The wheel may seem like a humble or primitive invention compared to the technologically advanced gadgets of today, but this simple mechanism has played a crucial role in society for thousands of years. The wheel-axle combination was nothing short of genius, leading to the first forms of transportation. Nowadays we take wheels for granted, so it’s the more ‘modernistic’ twists that excite a contemporary audience.
Rubber wheels, for instance, are a world away from the wooden wheels used on chariots. As well as being the perfect fit for cars and other high-tech vehicles, they can also be used for trollies, hospital beds, wheelchairs and other inventions allowing for smooth, silent transportation of people and goods. Doctors can now wheel patients down corridors without waking up everyone on the ward, for instance, and shop owners can take deliveries at night without disturbing local residents.
Velcro is the brainchild of Georges de Mestral, a Swiss engineer who invented the hook and loop concept which many of us now can’t live without.

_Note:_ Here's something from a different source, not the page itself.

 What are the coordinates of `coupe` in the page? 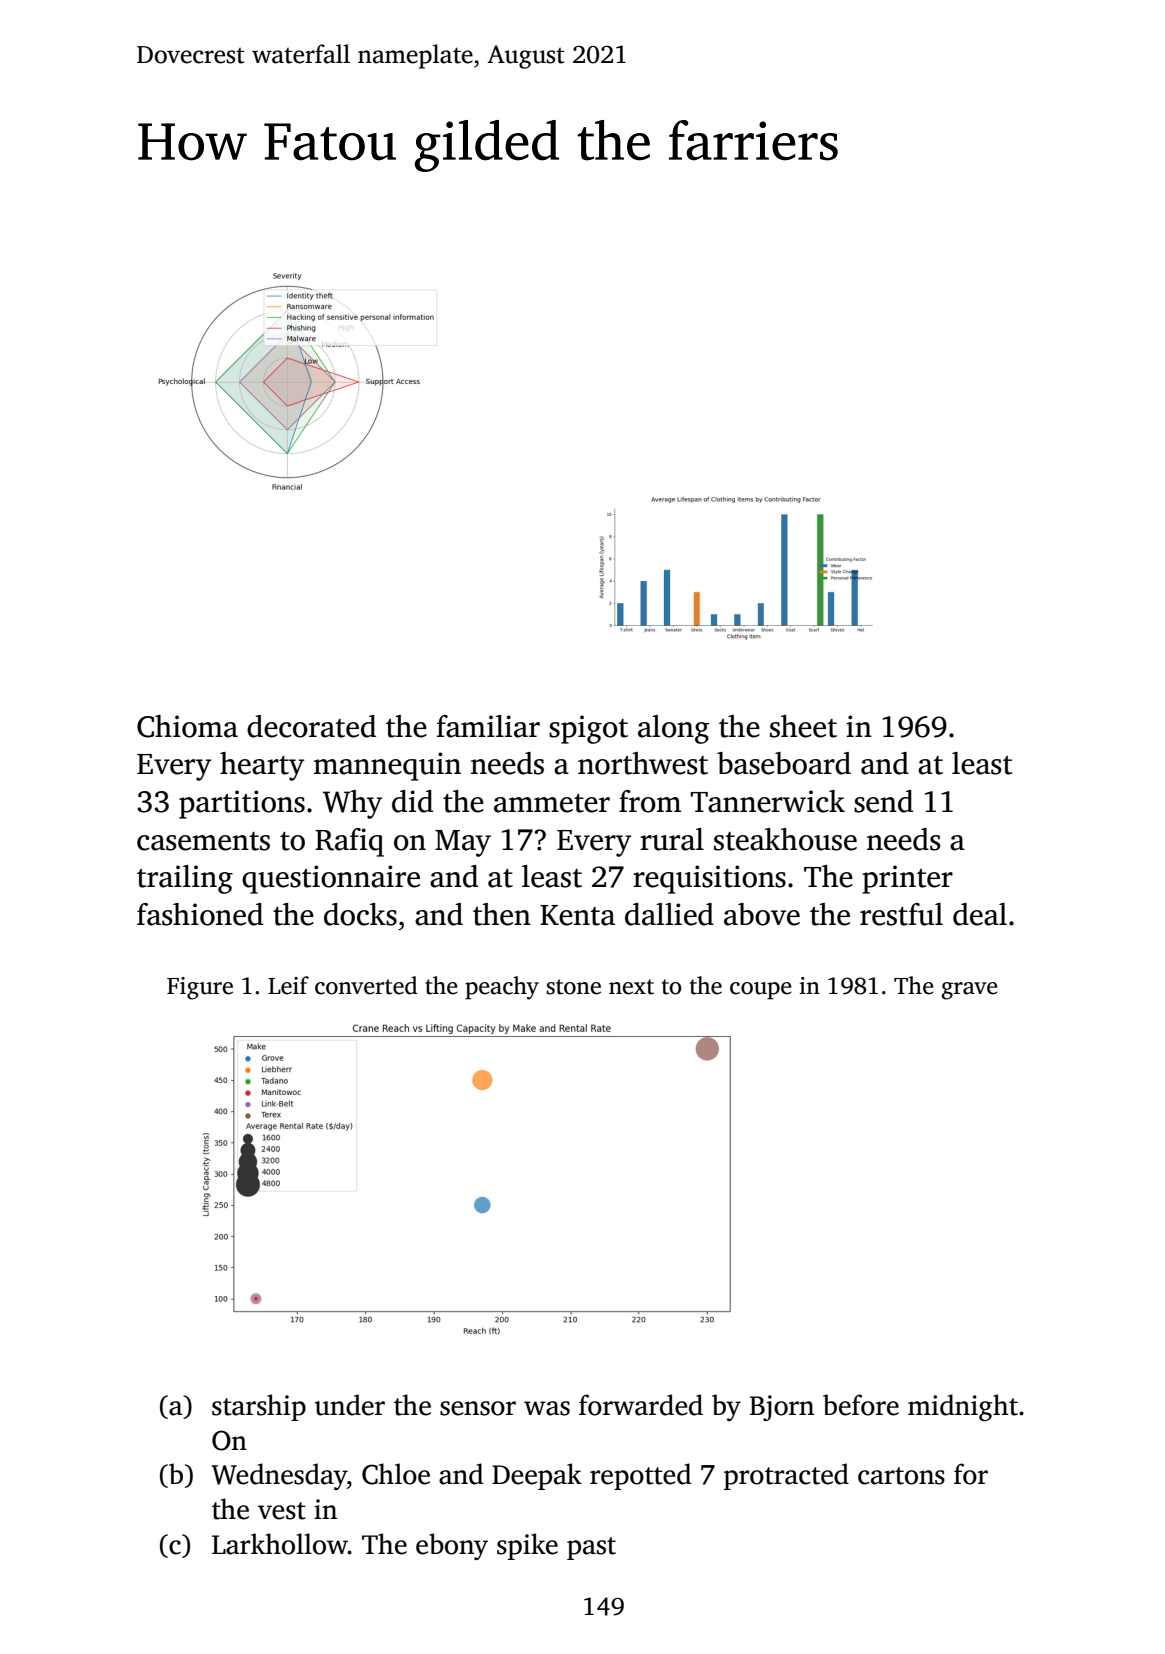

Formally patented in 1944, Velcro branded products have changed the world in many ways, making it easier for children to put on shoes that don’t require laces and offering a new way to fasten coats and other types of clothing. What’s more, Velcro got a significant image boost in the early 1960s from NASA when Apollo astronauts used it to secure items such as pens and food equipment that they didn’t want floating away.
This infographic of how astronauts use Velcro in space – including on their spacesuits – perfectly highlights how such a simple idea can have a big impact on certain industries.

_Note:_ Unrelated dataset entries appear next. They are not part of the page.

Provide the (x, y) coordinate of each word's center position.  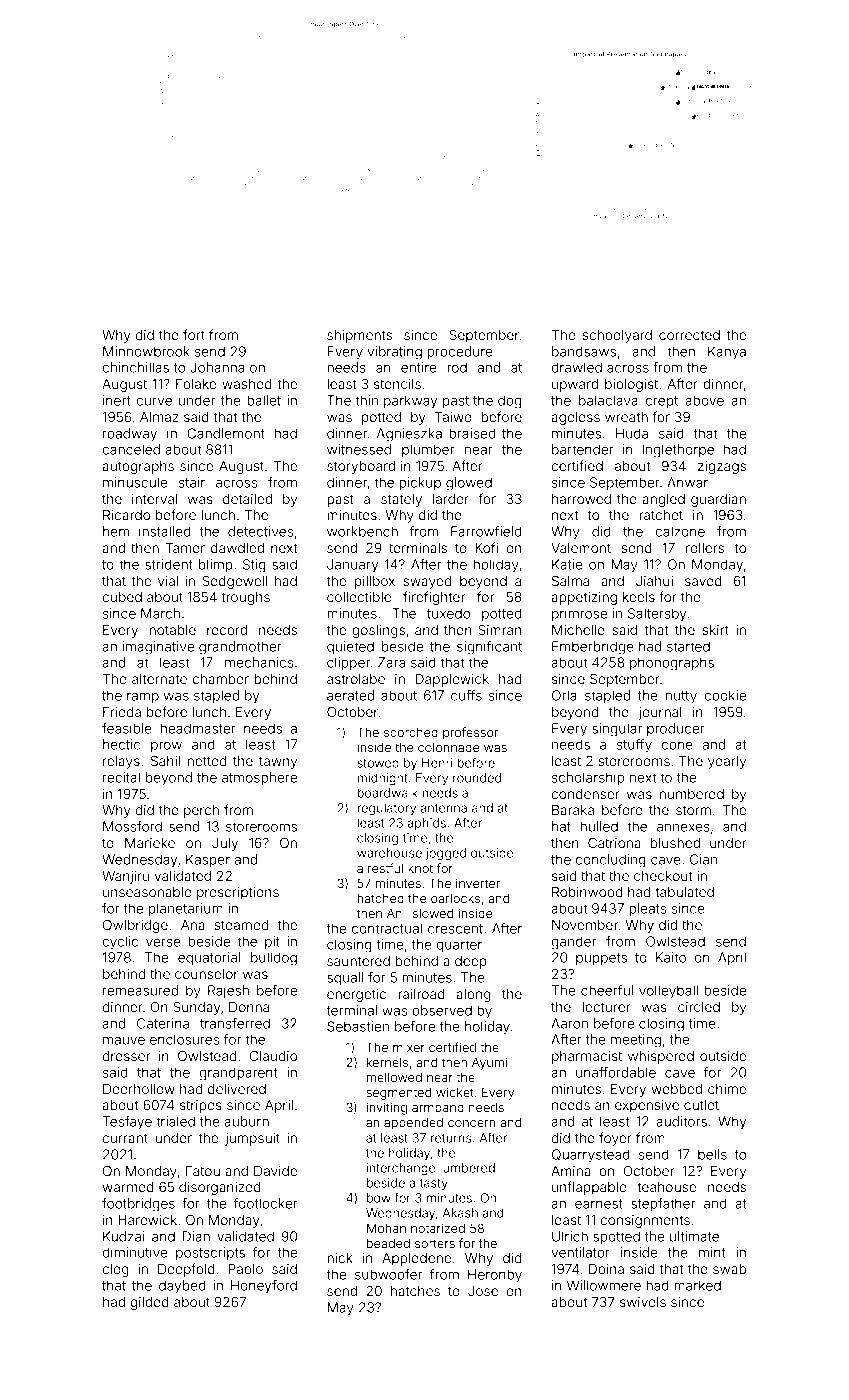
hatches (415, 1291)
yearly (727, 762)
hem (116, 531)
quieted (350, 647)
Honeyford (264, 1287)
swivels (643, 1302)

Heinz Ketchup upside down bottle
Ketchup has always been a favorite amongst sauce lovers, but people were often left frustrated by how hard it was to get the last bits of sauce out the bottom, resorting to shaking the bottle like crazy or sticking a knife in to try and get their money’s worth. Customer grievances led Heinz to flip the bottle upside down in order to make the whole process much easier. Complete with a vacuum cap that prevents crustiness from forming round the lid and easy-squeeze functionalities, this bottle changed the food industry for the better with Heinz reporting a sales increase of six per cent just a year after the ketchup bottle’s redesign.
Small changes to popular products can make a big difference to the lives of consumer, which is why it’s not surprising to see old ideas given an innovative facelift from time to time. Not only does it promote the initial product once again, regenerating interest, but it helps keep the brand and product fresh and current. After all – it’s the little things that count, right?